Resta in carcere Gianluca Soncin, il 52enne accusato di aver ucciso l’ex compagna Pamela Genini con almeno 24 coltellate, nella serata di martedì a Milano. L’uomo, che si era avvalso della facoltà di non rispondere subito dopo il fermo, ha mantenuto la stessa linea anche nell’interrogatorio tenutosi giovedì 16 ottobre nel carcere di San Vittore, alla presenza della procuratrice aggiunta Letizia Mannella e della pm Alessia Menegazzo.
Isolato in cella e con l’avvocato di fiducia appena nominato, Soncin appare confuso, secondo quanto riferito dalla legale che ha rinunciato alla difesa. La Procura ha chiesto la convalida del fermo e la custodia cautelare in carcere per l’accusa di omicidio pluriaggravato. La decisione del gip Tommaso Perna è attesa a breve.
In casa armi e chiavi sospette
Durante le perquisizioni nella sua abitazione a Cervia, gli investigatori hanno rinvenuto una decina di coltelli, tra cui cutter e lame a serramanico, simili all’arma del delitto. Inoltre, sono state sequestrate quattro o cinque pistole scacciacani. Il materiale è stato elencato in un verbale depositato nell’ambito delle indagini. Ritrovate anche chiavi che potrebbero essere copie di quelle dell’abitazione di Pamela, usate probabilmente da Soncin per introdursi nell’appartamento. È in corso la verifica della loro compatibilità.

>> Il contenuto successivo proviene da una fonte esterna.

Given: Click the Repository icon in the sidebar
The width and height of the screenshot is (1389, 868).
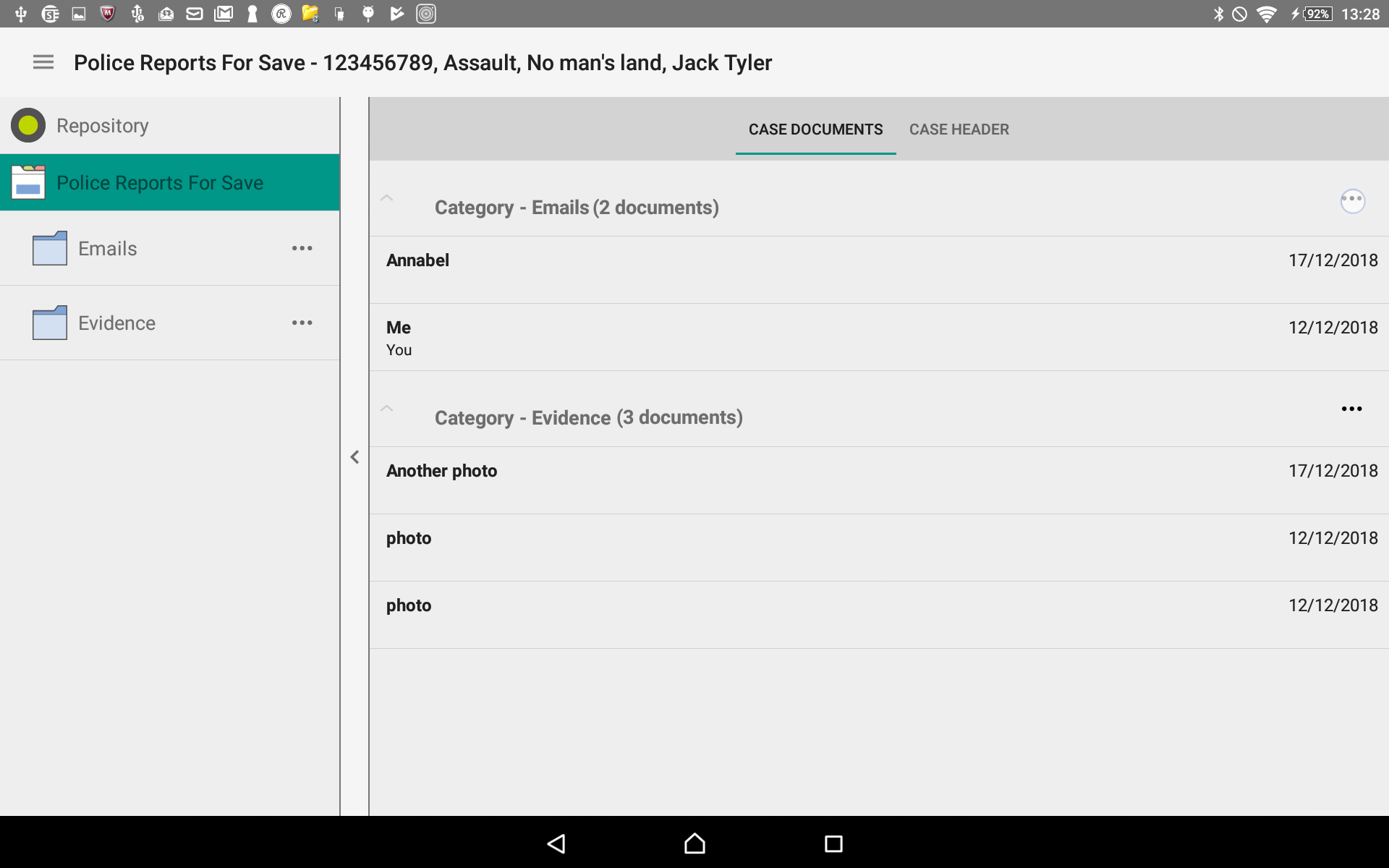Looking at the screenshot, I should [27, 124].
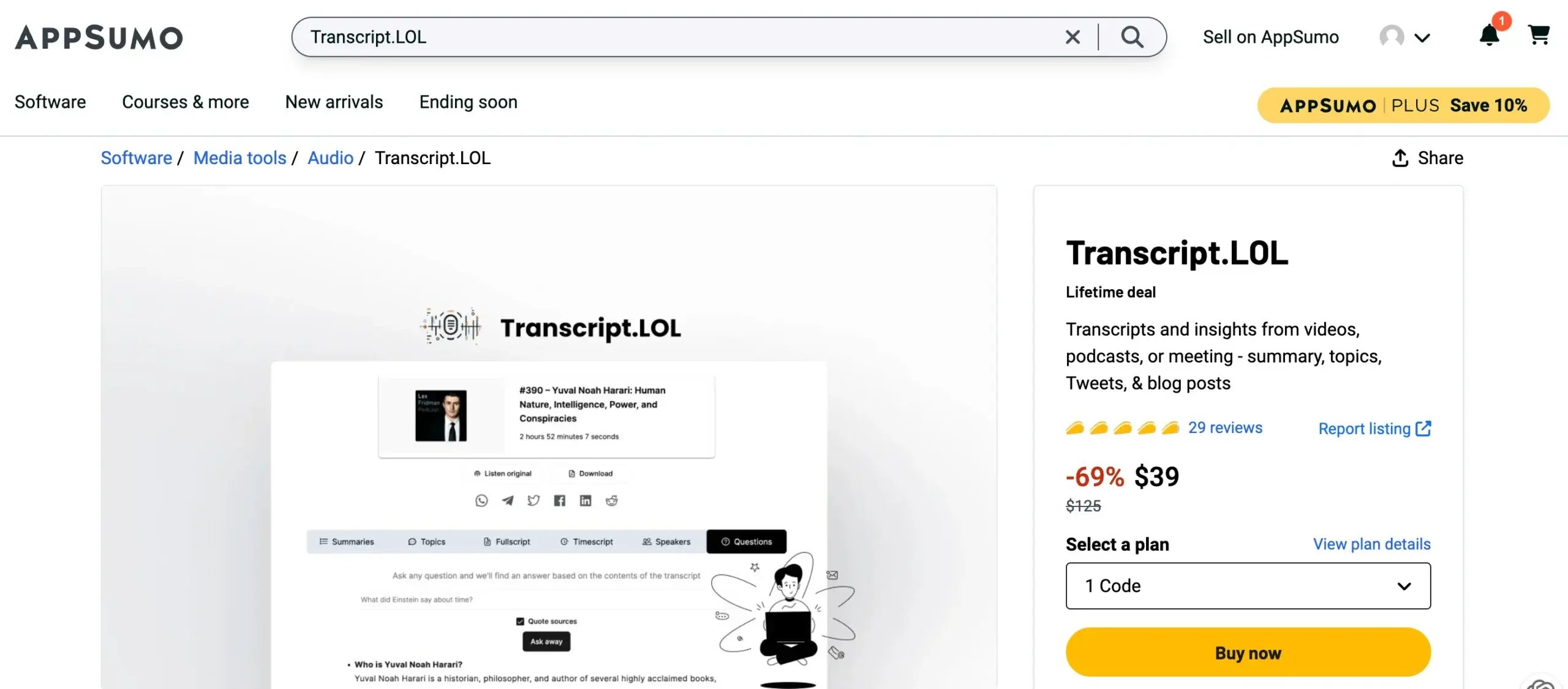Clear the search field with X icon
The height and width of the screenshot is (689, 1568).
point(1072,37)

Un anno e mezzo di minacce e violenze
Secondo le testimonianze raccolte da amici e conoscenti, Pamela sarebbe stata vittima di persecuzioni per oltre un anno e mezzo: minacce, aggressioni fisiche, pedinamenti e atti intimidatori. In particolare, un ex fidanzato della vittimaha raccontato agli inquirenti che Soncin avrebbe già tentato in passato di aggredirla con un coltello e che in un’occasione le avrebbe puntato una pistola al ventre. Tuttavia, a Milano non risultano denunce formali da parte della 29enne.
La Procura sta ora verificando se in altre sedi giudiziarie siano state presentate segnalazioni o esposti precedenti contro l’indagato.
Indagini e accertamenti in corso
Sul corpo della vittima è già stato effettuato un primo esame medico-legale, che ha confermato la presenza di almeno 24 ferite da taglio. Tuttavia, sarà l’autopsia ufficiale, affidata al pool dell’anatomopatologa Cristina Cattaneo, a determinare il numero preciso dei colpi e identificare quelli fatali.
Il racconto dell’ex fidanzato, che si trovava al telefono con Pamela al momento dell’aggressione, ha fornito agli investigatori un quadro drammatico: “mi sta accoltellando, aiuto”, avrebbe gridato la giovane mentre i poliziotti salivano le scale del palazzo. Ma non sono riusciti ad arrivare in tempo per salvarla.
Un caso che scuote l’opinione pubblica
Il delitto, maturato nel contesto di una relazione conclusa e mai accettata da parte dell’indagato, riporta tragicamente al centro dell’attenzione il tema della violenza contro le donne. Mentre si attende l’esito degli esami autoptici e le decisioni del gip, proseguono le audizioni dei testimoni, con l’obiettivo di ricostruire nel dettaglio le dinamiche e i segnali precedenti a un femminicidio annunciato.